Broadly, I think the scarcity of human attention is going to be a limiting factor for many aspects of society, especially in building sociotechnical systems, and it also suggests a wide variety of research questions. In particular I think it gets to the heart of Thomas Malone’s question, “what are the conditions that lead to collective intelligence rather than collective stupidity”?
A few weeks ago, I was visiting the Santa Fe Institute and tried to make the case for human attention, but I’ll let you judge the strength of my argument.
Incidentally, SFI is a really great place to visit: I had some nice serendipitous encounters. Likewise with my recent trips to the Center for Nonlinear Studies at Los Alamos National Lab and to the Barabasi Lab at Northeastern.
When you were at the 7th International AAAI Conference on Weblogs and Social Media, you had sent me several papers that essentially advance this argument too. One that I found particularly intriguing was about serendipity as present in microblogging platforms, which essentially proposes a need to balance surprise and relevance (quality). Any serendipity for you from either epidemiology or poverty economics?
As you know, this balance between surprise and quality seems to be informing some of my own work recently, whether it is the balance between surprise and flavor in computational creativity for culinary recipes or the balance between surprise and information in communication.
I think the idea that social norms make life much more predictable (rather than surprising) is also an interesting one. As F. A. Hayek writes in his classic book Individualism and Economic Order:
Quite as important for the functioning of an individualist society as these smaller groupings of men are the traditions and conventions which evolve in a free society and which, without being enforceable, establish flexible but normally observed rules that make the behavior of other people predictable in a high degree.

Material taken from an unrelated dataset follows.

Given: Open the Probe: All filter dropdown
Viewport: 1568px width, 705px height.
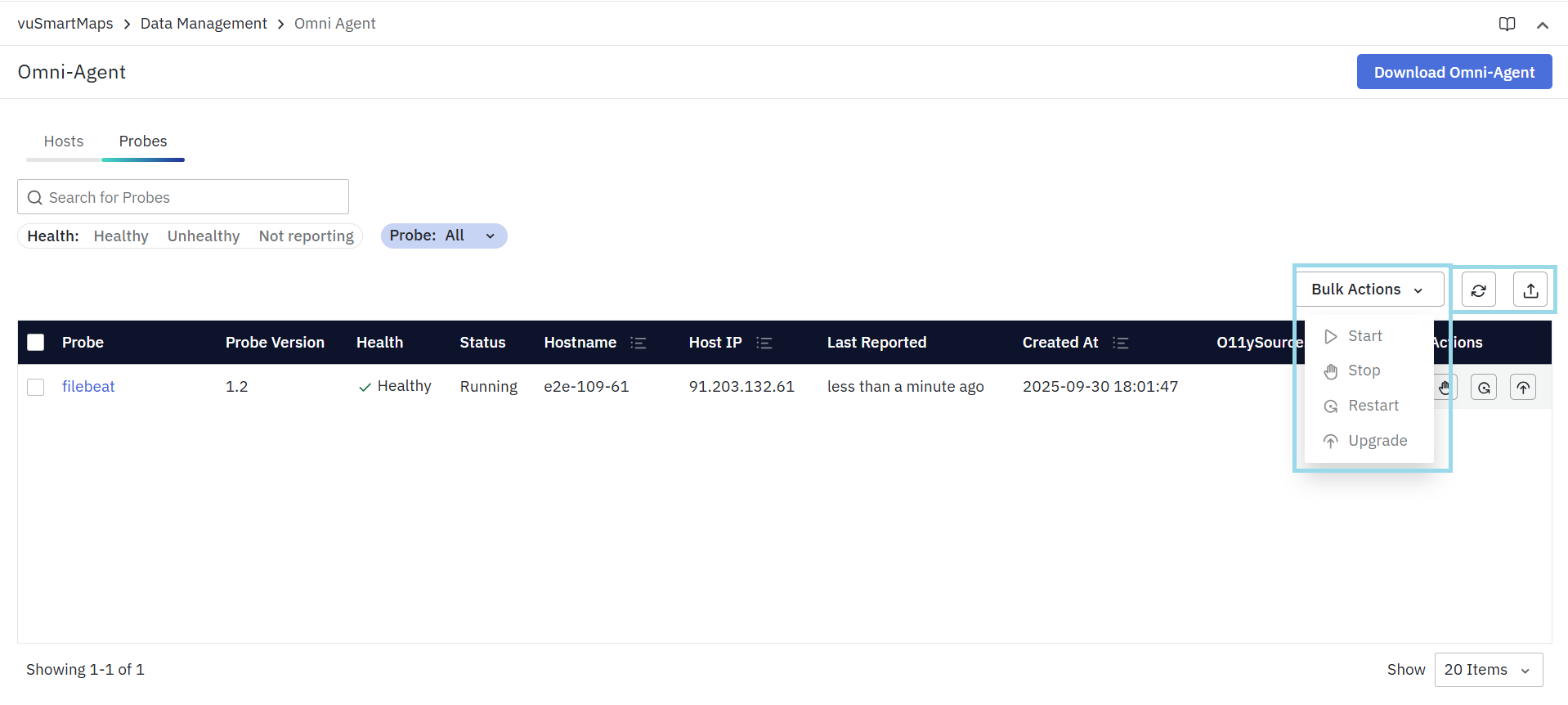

The willingness to submit to such rules, not merely so long as one understands the reason for them but so long as one has no definite reasons to the contrary, is an essential condition for the gradual evolution and improvement of rules of social intercourse; and the readiness ordinarily to submit to the products of a social process which nobody has designed and the reasons for which nobody may understand is also an indispensable condition if it is to be possible to dispense with compulsion. That the existence of common conventions and traditions among a group of people will enable them to work together smoothly and efficiently with much less formal organization and compulsion than a group without such common background, is, of course, a commonplace. But the reverse of this, while less familiar, is probably not less true: that coercion can probably only be kept to a minimum in a society where conventions and tradition have made the behavior of man to a large extent predictable.
I certainly find adherence to social norms makes life easier, but perhaps there is some balance between surprise and quality in social norm formation too? What impact do you think the emergence of global superstars will have on social norms?